→ **Brief**
Your response should consist of the lines below, printed exactly.

→ **Material for the task**
◇ ◇ ◇ ◇ ◇

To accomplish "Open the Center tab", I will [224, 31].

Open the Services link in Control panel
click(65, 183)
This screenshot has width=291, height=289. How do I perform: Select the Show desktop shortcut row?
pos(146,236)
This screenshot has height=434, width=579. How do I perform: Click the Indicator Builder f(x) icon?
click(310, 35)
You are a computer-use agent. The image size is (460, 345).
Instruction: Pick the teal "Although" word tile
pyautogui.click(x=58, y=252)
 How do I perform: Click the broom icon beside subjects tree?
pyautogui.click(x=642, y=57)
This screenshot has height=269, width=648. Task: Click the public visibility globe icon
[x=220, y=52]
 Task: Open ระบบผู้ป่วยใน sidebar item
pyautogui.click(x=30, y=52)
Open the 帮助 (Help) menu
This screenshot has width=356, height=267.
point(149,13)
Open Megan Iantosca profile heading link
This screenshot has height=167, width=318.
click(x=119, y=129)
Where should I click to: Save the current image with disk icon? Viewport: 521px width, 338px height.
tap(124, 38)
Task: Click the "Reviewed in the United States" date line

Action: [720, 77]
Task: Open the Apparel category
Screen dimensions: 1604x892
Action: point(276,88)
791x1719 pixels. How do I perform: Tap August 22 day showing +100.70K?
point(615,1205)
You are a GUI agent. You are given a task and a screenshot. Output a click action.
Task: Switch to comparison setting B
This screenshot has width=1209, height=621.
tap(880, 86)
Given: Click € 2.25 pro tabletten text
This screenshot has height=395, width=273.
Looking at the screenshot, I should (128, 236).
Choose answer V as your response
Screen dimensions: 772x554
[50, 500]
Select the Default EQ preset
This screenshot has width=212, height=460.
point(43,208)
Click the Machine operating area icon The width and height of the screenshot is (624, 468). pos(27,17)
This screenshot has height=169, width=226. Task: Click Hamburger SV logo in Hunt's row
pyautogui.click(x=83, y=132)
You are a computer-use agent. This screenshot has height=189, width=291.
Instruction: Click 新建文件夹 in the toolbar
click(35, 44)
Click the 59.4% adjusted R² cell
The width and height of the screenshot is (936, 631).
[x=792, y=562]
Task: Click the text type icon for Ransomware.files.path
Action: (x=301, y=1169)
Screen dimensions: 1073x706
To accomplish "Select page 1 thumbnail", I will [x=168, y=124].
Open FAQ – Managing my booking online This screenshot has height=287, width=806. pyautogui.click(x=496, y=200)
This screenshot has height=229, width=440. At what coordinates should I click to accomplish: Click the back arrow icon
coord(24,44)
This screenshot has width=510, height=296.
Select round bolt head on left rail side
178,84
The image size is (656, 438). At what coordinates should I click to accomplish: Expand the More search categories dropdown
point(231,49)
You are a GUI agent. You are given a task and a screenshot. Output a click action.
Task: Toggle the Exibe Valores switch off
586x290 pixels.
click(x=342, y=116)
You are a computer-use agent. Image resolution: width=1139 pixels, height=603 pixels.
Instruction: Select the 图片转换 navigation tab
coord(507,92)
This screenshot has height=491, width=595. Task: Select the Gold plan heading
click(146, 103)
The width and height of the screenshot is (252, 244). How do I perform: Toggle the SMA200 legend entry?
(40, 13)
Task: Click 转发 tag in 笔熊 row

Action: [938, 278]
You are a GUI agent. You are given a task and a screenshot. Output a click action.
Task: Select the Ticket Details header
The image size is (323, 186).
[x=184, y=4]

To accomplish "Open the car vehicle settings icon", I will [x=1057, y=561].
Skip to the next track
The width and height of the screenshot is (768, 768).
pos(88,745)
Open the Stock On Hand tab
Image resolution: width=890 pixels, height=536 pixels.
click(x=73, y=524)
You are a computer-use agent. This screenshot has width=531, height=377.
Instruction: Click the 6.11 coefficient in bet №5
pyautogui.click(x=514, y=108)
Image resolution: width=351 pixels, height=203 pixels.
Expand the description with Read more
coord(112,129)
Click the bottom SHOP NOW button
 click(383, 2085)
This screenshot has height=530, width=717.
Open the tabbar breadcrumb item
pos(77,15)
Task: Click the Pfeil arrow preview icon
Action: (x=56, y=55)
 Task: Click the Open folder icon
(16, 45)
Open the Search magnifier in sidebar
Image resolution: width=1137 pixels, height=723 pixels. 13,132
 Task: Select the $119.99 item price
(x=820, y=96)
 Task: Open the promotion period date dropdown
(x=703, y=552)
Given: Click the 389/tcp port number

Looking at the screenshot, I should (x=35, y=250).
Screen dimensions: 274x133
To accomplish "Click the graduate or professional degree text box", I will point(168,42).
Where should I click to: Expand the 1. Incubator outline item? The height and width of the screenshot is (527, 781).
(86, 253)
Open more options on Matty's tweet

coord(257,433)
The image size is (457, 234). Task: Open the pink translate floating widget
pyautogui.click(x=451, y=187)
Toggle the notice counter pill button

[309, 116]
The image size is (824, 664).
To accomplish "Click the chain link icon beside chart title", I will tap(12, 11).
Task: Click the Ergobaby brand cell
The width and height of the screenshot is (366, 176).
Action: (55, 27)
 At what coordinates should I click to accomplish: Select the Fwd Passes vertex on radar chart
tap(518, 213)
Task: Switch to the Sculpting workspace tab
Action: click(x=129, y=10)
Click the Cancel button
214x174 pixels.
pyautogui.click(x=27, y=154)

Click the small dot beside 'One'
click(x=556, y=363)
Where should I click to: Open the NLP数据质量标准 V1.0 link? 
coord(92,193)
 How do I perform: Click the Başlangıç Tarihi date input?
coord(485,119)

◇ ◇ ◇ ◇ ◇

→ **Your response**
To accomplish "Open the Center tab", I will [224, 31].

Open the Services link in Control panel
click(65, 183)
This screenshot has width=291, height=289. How do I perform: Select the Show desktop shortcut row?
pos(146,236)
This screenshot has height=434, width=579. How do I perform: Click the Indicator Builder f(x) icon?
click(310, 35)
You are a computer-use agent. The image size is (460, 345).
Instruction: Pick the teal "Although" word tile
pyautogui.click(x=58, y=252)
 How do I perform: Click the broom icon beside subjects tree?
pyautogui.click(x=642, y=57)
This screenshot has height=269, width=648. Task: Click the public visibility globe icon
[x=220, y=52]
 Task: Open ระบบผู้ป่วยใน sidebar item
pyautogui.click(x=30, y=52)
Open the 帮助 (Help) menu
This screenshot has width=356, height=267.
point(149,13)
Open Megan Iantosca profile heading link
This screenshot has height=167, width=318.
click(x=119, y=129)
Where should I click to: Save the current image with disk icon? Viewport: 521px width, 338px height.
tap(124, 38)
Task: Click the "Reviewed in the United States" date line

Action: [720, 77]
Task: Open the Apparel category
Screen dimensions: 1604x892
Action: point(276,88)
791x1719 pixels. How do I perform: Tap August 22 day showing +100.70K?
point(615,1205)
You are a GUI agent. You are given a task and a screenshot. Output a click action.
Task: Switch to comparison setting B
This screenshot has width=1209, height=621.
tap(880, 86)
Given: Click € 2.25 pro tabletten text
This screenshot has height=395, width=273.
Looking at the screenshot, I should (128, 236).
Choose answer V as your response
Screen dimensions: 772x554
[50, 500]
Select the Default EQ preset
This screenshot has width=212, height=460.
point(43,208)
Click the Machine operating area icon The width and height of the screenshot is (624, 468). pos(27,17)
This screenshot has height=169, width=226. Task: Click Hamburger SV logo in Hunt's row
pyautogui.click(x=83, y=132)
You are a computer-use agent. This screenshot has height=189, width=291.
Instruction: Click 新建文件夹 in the toolbar
click(35, 44)
Click the 59.4% adjusted R² cell
The width and height of the screenshot is (936, 631).
[x=792, y=562]
Task: Click the text type icon for Ransomware.files.path
Action: (x=301, y=1169)
Screen dimensions: 1073x706
To accomplish "Select page 1 thumbnail", I will [x=168, y=124].
Open FAQ – Managing my booking online This screenshot has height=287, width=806. pyautogui.click(x=496, y=200)
This screenshot has height=229, width=440. At what coordinates should I click to accomplish: Click the back arrow icon
coord(24,44)
This screenshot has width=510, height=296.
Select round bolt head on left rail side
178,84
The image size is (656, 438). At what coordinates should I click to accomplish: Expand the More search categories dropdown
point(231,49)
You are a GUI agent. You are given a task and a screenshot. Output a click action.
Task: Toggle the Exibe Valores switch off
586x290 pixels.
click(x=342, y=116)
You are a computer-use agent. Image resolution: width=1139 pixels, height=603 pixels.
Instruction: Select the 图片转换 navigation tab
coord(507,92)
This screenshot has height=491, width=595. Task: Select the Gold plan heading
click(146, 103)
The width and height of the screenshot is (252, 244). How do I perform: Toggle the SMA200 legend entry?
(40, 13)
Task: Click 转发 tag in 笔熊 row

Action: [938, 278]
You are a GUI agent. You are given a task and a screenshot. Output a click action.
Task: Select the Ticket Details header
The image size is (323, 186).
[x=184, y=4]

To accomplish "Open the car vehicle settings icon", I will [x=1057, y=561].
Skip to the next track
The width and height of the screenshot is (768, 768).
pos(88,745)
Open the Stock On Hand tab
Image resolution: width=890 pixels, height=536 pixels.
click(x=73, y=524)
You are a computer-use agent. This screenshot has width=531, height=377.
Instruction: Click the 6.11 coefficient in bet №5
pyautogui.click(x=514, y=108)
Image resolution: width=351 pixels, height=203 pixels.
Expand the description with Read more
coord(112,129)
Click the bottom SHOP NOW button
 click(383, 2085)
This screenshot has height=530, width=717.
Open the tabbar breadcrumb item
pos(77,15)
Task: Click the Pfeil arrow preview icon
Action: (x=56, y=55)
 Task: Click the Open folder icon
(16, 45)
Open the Search magnifier in sidebar
Image resolution: width=1137 pixels, height=723 pixels. 13,132
 Task: Select the $119.99 item price
(x=820, y=96)
 Task: Open the promotion period date dropdown
(x=703, y=552)
Given: Click the 389/tcp port number

Looking at the screenshot, I should (x=35, y=250).
Screen dimensions: 274x133
To accomplish "Click the graduate or professional degree text box", I will point(168,42).
Where should I click to: Expand the 1. Incubator outline item? The height and width of the screenshot is (527, 781).
(86, 253)
Open more options on Matty's tweet

coord(257,433)
The image size is (457, 234). Task: Open the pink translate floating widget
pyautogui.click(x=451, y=187)
Toggle the notice counter pill button

[309, 116]
The image size is (824, 664).
To accomplish "Click the chain link icon beside chart title", I will tap(12, 11).
Task: Click the Ergobaby brand cell
The width and height of the screenshot is (366, 176).
Action: (55, 27)
 At what coordinates should I click to accomplish: Select the Fwd Passes vertex on radar chart
tap(518, 213)
Task: Switch to the Sculpting workspace tab
Action: click(x=129, y=10)
Click the Cancel button
214x174 pixels.
pyautogui.click(x=27, y=154)

Click the small dot beside 'One'
click(x=556, y=363)
Where should I click to: Open the NLP数据质量标准 V1.0 link? 
coord(92,193)
 How do I perform: Click the Başlangıç Tarihi date input?
coord(485,119)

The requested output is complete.